▸ DOCUMENT SECTION
====
2. The Managerial Review (Post-work) Once the Agent has completed the planning, coding, and testing, it presents the work for production review. The engineer validates the result just as a good manager would check a subordinate’s work:

• They inspect the final code and functionality.
• They review the proof of work—checking the planning logs, test results, and logic paths the Agent took.
• They provide feedback via Code Review.

If the engineer spots an issue or a better approach, they leave feedback. The Agent takes this feedback to fix the immediate code, and crucially, generates a self-improvement story to update its own instructions so the same feedback isn’t needed next time.

This consolidated accountability enables speed while maintaining quality. Responsibility isn’t diffused across multiple teams; it’s concentrated with one engineer who validates the work holistically.

Killing the old process

Our CEO Orlin Radev describes it plainly: “We didn’t just add AI tools at the fringes. We destroyed and rebuilt our development process with AI at the core.”

We cancelled traditional grooming sessions where an engineering team and the product manager would discuss all stories in an iteration. Instead, we have focused alignment syncs where humans (one engineer and one product owner) define the intent, and AI handles the technical analysis. We discontinued iteration demos because shipping daily made biweekly showcases obsolete. We moved from weekly sprints to continuous daily releases.
====
▸ DATASET CONTENT
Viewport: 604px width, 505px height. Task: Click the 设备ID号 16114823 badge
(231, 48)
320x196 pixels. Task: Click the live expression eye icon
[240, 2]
====
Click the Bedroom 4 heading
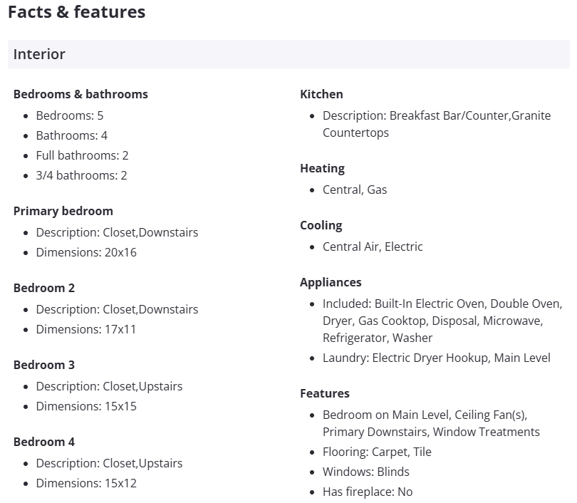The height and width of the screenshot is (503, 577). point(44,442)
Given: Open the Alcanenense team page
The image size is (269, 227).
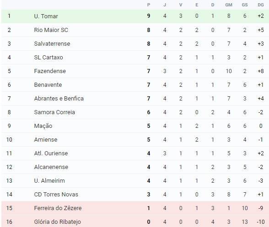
====
▸ INSTRUCTIONS
1. Could you copy, word for word, the stretch of the passage on rebuilding software development around AI agents from "Killing the old" through "continuous daily releases."?
2. How would the passage on rebuilding software development around AI agents go on after its last sentence? Write the next part.

▸ RESPONSES IN ORDER
1.
Killing the old process

Our CEO Orlin Radev describes it plainly: “We didn’t just add AI tools at the fringes. We destroyed and rebuilt our development process with AI at the core.”

We cancelled traditional grooming sessions where an engineering team and the product manager would discuss all stories in an iteration. Instead, we have focused alignment syncs where humans (one engineer and one product owner) define the intent, and AI handles the technical analysis. We discontinued iteration demos because shipping daily made biweekly showcases obsolete. We moved from weekly sprints to continuous daily releases.

2.
And the results prove it was worth it: 4x faster velocity with 50% fewer bugs per story. We didn’t trade quality for speed, instead we built a system where both improve together. We achieved this by enforcing MORE quality checks, not fewer. Test coverage increased while delivery accelerated.

The strategic shift: Velocity as a competitive moat

For a CTO, the “speed vs. reliability” trade-off is often the single biggest drag on the organization. When development cycles are slow, technical debt accumulates because teams can’t afford to refactor while meeting delivery dates. When reliability is low, the “maintenance tax”—handling production incidents and bugs—cannibalizes the roadmap.

By moving to an AI-native system, we have shifted the organization from a defensive posture to an offensive one.

When bug rates drop by 50% through automated enforcement, the engineering team stops being a cost center for fixes and starts being a factory for innovation. 4x faster development cycles don’t just mean “more features”—it means the cost of experimentation has plummeted. We can now integrate complex regulatory updates or custom reporting requirements in hours, responding to market pressures that would have paralyzed a traditional team for weeks.

The self-improving engine

This system creates a compounding advantage that traditional processes can’t match. In a standard engineering org, knowledge is siloed. When a senior developer learns a lesson, it might stay in their head or, at best, end up in a wiki.

In an AI-native system, every lesson is codified. Every time an agent generates a self-improvement story based on human feedback, that knowledge is permanently embedded into the infrastructure. The baseline quality of the entire department rises with every single task.

As Orlin puts it, “If we had started by building AI features for clients first, we would have solved today’s problem. By rebuilding the core, we have solved tomorrow’s problem.”

Building inward to move outward

We didn’t build AI agents to follow a trend. We built them because our own engineering process was the bottleneck to our mission of scaling EV charging infrastructure.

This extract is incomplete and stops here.